'Donut' virus caught in .Net

A proof of concept virus has been discovered which is capable of infecting and spreading via Microsoft's .Net architecture. It is the first virus of its kind capable of infecting executables written for the platform.

Created by 19 year-old Czech virus author Benny, the Donut virus infects executables containing .Net code.

Once an infected file is executed it searches the current and parent directories for other executables containing .Net code.

These files are modified so that Windows will treat them as standard executables and they then become infected with the virus.

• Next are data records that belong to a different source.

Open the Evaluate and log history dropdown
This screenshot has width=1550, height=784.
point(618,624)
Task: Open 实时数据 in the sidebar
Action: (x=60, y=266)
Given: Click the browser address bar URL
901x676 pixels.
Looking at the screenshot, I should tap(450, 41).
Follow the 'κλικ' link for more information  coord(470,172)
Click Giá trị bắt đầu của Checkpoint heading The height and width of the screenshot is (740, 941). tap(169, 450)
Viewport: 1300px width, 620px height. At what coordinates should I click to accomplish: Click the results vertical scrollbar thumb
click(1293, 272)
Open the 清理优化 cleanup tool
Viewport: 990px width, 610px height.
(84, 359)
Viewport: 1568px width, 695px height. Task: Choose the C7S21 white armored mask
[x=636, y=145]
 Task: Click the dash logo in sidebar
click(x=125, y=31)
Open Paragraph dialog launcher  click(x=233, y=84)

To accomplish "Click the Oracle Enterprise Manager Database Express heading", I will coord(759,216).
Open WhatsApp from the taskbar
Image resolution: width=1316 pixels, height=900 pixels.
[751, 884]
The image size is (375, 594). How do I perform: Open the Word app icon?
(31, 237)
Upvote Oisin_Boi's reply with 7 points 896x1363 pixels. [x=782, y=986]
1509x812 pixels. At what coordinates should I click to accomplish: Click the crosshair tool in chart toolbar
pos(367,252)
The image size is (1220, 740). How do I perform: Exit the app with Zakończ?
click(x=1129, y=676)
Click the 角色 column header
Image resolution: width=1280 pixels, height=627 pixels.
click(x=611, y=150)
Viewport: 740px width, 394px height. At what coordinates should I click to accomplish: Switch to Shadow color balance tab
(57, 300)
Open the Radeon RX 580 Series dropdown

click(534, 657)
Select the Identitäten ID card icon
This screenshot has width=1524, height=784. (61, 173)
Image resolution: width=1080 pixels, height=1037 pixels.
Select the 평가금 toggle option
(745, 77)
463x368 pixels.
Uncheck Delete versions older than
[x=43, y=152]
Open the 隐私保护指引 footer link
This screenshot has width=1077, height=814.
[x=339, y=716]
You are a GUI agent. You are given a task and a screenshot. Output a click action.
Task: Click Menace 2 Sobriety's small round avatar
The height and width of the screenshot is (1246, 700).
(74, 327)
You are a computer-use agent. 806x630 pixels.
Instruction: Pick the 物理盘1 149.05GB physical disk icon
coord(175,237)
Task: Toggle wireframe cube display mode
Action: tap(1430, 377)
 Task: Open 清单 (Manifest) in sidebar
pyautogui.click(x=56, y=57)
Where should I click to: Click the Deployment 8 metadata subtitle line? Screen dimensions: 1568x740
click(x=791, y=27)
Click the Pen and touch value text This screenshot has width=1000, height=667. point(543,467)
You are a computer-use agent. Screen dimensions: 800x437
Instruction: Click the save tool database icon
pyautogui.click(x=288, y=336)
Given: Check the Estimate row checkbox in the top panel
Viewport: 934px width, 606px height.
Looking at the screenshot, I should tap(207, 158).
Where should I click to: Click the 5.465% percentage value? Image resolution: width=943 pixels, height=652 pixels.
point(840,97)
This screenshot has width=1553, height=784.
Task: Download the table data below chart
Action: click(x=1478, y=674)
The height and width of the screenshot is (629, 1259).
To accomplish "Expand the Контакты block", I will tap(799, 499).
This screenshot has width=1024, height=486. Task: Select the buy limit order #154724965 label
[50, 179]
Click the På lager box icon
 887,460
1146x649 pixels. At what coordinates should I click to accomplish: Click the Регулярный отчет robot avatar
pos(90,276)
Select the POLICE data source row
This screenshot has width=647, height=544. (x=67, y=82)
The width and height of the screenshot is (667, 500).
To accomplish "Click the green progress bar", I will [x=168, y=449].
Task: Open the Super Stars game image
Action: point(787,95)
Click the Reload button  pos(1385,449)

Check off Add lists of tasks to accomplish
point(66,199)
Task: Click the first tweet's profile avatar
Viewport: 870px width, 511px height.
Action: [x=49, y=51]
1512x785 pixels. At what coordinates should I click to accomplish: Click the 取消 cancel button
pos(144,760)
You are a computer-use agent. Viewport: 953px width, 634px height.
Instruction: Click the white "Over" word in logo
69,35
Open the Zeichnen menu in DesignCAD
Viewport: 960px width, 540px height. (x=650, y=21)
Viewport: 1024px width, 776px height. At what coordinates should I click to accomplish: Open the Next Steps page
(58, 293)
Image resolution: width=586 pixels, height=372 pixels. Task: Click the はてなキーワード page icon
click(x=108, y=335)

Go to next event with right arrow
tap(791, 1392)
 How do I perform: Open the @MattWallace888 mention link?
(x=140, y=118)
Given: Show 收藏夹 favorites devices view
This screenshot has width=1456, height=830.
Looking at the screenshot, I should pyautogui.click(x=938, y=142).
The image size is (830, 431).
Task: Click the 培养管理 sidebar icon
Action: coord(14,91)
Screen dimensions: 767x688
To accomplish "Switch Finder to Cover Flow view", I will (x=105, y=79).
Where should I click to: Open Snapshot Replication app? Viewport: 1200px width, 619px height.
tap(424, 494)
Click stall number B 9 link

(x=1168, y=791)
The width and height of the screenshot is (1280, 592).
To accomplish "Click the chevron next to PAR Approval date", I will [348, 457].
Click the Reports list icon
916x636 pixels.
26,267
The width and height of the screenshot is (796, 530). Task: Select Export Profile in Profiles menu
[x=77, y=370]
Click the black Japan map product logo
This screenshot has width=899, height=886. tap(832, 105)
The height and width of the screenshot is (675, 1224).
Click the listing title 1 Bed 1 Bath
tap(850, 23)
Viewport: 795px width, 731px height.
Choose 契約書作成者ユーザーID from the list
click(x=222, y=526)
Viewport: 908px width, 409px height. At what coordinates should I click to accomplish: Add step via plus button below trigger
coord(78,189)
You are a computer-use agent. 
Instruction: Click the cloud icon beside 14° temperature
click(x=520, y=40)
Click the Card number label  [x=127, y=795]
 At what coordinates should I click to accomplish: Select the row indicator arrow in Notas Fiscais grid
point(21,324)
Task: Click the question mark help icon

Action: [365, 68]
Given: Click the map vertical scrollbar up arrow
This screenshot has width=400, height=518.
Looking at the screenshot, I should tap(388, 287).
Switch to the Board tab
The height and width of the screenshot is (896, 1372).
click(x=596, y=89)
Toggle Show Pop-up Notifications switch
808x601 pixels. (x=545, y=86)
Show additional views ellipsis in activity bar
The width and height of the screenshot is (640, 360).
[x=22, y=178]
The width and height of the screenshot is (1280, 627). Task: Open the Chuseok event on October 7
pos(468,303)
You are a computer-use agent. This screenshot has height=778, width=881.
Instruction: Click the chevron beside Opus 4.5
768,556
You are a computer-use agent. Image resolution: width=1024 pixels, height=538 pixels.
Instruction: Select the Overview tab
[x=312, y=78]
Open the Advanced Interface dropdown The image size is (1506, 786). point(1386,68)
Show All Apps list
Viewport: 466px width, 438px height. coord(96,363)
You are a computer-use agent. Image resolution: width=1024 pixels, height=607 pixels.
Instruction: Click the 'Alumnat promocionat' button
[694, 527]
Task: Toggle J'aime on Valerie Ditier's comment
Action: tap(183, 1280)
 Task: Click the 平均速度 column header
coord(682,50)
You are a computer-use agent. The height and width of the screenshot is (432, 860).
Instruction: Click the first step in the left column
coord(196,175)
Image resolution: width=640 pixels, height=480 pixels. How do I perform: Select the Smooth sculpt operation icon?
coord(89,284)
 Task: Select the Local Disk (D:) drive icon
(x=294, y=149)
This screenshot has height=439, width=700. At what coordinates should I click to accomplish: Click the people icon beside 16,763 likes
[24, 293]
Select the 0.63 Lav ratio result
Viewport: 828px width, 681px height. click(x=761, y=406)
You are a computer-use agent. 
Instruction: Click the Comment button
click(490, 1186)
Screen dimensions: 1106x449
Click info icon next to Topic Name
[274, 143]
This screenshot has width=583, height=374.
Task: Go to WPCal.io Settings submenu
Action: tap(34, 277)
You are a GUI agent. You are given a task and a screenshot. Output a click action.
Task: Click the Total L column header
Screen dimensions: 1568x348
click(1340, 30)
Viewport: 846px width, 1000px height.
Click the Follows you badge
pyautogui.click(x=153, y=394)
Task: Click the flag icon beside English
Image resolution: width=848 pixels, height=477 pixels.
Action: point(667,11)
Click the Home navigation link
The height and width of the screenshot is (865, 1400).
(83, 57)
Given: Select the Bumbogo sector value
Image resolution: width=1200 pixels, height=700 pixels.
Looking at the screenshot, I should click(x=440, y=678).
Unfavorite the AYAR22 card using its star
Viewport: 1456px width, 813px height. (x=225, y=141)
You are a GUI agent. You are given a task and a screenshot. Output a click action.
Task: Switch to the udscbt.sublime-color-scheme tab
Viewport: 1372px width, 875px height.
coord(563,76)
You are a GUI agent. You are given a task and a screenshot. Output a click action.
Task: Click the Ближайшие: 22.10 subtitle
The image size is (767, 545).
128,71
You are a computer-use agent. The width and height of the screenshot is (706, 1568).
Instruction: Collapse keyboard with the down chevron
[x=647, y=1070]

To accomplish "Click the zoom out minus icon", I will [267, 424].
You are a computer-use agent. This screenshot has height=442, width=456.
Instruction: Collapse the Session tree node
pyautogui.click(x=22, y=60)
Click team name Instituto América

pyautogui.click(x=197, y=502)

The infected file also has a one in 10 chance of displaying a message when executed which reads: "This cell has been infected by dotNET virus!"

Benny is part of the 29A virus writing group which hit the headlines last March with the first Linux/Windows cross platform virus, Winux.

On his homepage, Benny proudly proclaims that Donut is: "My first virus for .NET architecture! It appendz to last section, overwritez CLR (Common Language Runtime) dispatcher with jmp _virus_ (EPO) and replacez metadata (whole CLR descriptor) with its own - 95% of win32asm, 5% of MSIL (MS Intermedial Language)."

All of which means that the virus is mostly written in Assembly, but also contains some MSIL code.

Experts said that the virus is of little concern for end users, as .Net is still in the development stages, but it should be noted for technical interest and as a warning that the virus writers are already waiting in anticipation for .Net to go live.